** Required work **
Return all lines of the records that contain the word "computer".

** Extracted information **

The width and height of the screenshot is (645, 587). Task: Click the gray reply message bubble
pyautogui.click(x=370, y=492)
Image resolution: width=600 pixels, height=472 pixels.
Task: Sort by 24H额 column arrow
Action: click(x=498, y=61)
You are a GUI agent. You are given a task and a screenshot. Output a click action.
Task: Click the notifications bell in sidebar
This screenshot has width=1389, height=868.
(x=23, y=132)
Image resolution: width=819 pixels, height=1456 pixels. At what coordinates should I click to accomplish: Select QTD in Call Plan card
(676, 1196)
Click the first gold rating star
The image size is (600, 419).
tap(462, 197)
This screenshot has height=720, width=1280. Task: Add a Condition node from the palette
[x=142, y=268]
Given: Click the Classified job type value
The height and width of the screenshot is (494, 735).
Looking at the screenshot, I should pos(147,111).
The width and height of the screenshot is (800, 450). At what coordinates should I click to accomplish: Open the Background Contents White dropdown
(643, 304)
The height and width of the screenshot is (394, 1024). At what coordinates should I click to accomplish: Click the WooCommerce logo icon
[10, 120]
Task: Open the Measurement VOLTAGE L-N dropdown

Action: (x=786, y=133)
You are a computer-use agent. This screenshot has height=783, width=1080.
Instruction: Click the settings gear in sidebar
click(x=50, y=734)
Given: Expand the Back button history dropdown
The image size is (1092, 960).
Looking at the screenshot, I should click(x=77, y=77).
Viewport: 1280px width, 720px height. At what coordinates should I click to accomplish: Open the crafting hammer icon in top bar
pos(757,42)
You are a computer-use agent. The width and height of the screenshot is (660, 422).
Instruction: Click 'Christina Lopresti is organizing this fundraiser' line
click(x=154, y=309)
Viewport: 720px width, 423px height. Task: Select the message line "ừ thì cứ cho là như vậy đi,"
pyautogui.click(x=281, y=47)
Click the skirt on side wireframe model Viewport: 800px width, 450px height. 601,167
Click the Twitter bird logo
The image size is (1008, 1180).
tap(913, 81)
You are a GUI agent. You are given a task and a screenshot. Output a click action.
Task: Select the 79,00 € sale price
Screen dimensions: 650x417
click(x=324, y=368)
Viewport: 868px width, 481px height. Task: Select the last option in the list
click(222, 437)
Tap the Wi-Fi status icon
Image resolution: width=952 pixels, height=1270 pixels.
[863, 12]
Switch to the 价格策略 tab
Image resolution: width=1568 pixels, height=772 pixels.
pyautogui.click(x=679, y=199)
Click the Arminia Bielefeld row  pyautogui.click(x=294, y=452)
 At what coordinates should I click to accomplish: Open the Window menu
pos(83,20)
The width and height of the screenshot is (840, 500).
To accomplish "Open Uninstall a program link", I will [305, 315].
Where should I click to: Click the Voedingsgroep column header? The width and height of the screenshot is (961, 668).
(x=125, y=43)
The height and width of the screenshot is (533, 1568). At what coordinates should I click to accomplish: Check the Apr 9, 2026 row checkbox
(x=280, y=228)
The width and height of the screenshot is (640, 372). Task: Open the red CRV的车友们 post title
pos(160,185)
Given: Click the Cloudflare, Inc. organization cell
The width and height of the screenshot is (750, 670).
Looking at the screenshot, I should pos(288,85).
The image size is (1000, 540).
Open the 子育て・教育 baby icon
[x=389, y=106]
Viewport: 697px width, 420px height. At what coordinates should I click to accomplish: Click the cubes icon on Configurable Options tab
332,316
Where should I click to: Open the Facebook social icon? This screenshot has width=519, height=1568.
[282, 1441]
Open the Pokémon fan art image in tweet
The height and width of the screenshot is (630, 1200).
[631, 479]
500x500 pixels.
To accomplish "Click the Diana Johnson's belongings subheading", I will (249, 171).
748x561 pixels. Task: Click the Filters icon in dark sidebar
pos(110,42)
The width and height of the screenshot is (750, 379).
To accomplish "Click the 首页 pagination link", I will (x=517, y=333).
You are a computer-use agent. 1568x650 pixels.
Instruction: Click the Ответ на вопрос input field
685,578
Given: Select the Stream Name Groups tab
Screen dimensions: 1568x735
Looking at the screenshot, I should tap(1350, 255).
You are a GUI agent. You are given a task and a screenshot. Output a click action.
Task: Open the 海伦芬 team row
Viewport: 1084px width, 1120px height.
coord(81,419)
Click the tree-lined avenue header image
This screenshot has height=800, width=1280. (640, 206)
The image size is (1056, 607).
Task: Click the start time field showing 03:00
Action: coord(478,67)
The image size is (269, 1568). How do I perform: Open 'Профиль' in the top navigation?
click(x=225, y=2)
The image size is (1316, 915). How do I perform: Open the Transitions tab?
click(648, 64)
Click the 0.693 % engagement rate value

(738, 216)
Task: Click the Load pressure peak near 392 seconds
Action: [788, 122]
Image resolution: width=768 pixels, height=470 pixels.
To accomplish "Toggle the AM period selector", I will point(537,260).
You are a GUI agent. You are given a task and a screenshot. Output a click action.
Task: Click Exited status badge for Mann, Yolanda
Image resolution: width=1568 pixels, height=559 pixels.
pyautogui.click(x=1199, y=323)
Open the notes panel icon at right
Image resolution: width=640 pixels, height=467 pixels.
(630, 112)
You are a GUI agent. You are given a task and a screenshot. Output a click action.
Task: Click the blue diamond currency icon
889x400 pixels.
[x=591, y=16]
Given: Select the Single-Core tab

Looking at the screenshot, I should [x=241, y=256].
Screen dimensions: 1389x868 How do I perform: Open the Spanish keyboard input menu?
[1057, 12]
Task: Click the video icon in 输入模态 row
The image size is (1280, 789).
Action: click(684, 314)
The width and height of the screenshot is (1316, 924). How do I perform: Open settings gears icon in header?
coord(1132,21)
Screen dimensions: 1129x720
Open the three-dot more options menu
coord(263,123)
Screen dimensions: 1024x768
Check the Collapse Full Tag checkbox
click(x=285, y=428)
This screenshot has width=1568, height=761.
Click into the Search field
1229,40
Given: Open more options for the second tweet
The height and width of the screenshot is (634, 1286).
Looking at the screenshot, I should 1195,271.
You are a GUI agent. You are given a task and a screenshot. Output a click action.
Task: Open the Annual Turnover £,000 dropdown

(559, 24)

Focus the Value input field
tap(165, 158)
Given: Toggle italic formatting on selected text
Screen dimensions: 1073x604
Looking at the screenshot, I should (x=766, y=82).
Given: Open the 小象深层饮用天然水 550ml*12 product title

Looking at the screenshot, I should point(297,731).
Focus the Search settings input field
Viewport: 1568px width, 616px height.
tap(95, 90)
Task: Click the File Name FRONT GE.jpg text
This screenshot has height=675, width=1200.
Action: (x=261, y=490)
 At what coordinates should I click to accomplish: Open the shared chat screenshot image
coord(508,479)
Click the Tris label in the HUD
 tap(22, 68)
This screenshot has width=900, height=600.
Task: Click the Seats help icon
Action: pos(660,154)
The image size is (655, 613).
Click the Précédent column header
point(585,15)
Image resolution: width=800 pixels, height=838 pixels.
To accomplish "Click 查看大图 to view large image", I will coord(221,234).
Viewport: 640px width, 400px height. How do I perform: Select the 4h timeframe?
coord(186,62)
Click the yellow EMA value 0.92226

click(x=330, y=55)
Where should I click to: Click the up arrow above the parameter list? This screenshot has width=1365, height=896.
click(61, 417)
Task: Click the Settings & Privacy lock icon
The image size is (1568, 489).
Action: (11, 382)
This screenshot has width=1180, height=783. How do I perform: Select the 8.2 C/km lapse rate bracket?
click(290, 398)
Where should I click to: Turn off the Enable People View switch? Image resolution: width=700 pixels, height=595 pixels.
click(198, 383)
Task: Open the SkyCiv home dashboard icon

** Solution for this task **
You are a computer-use agent. This screenshot has height=783, width=1080.
You are a computer-use agent. The width and height of the screenshot is (660, 422).
You are a computer-use agent. 1568x650 pixels.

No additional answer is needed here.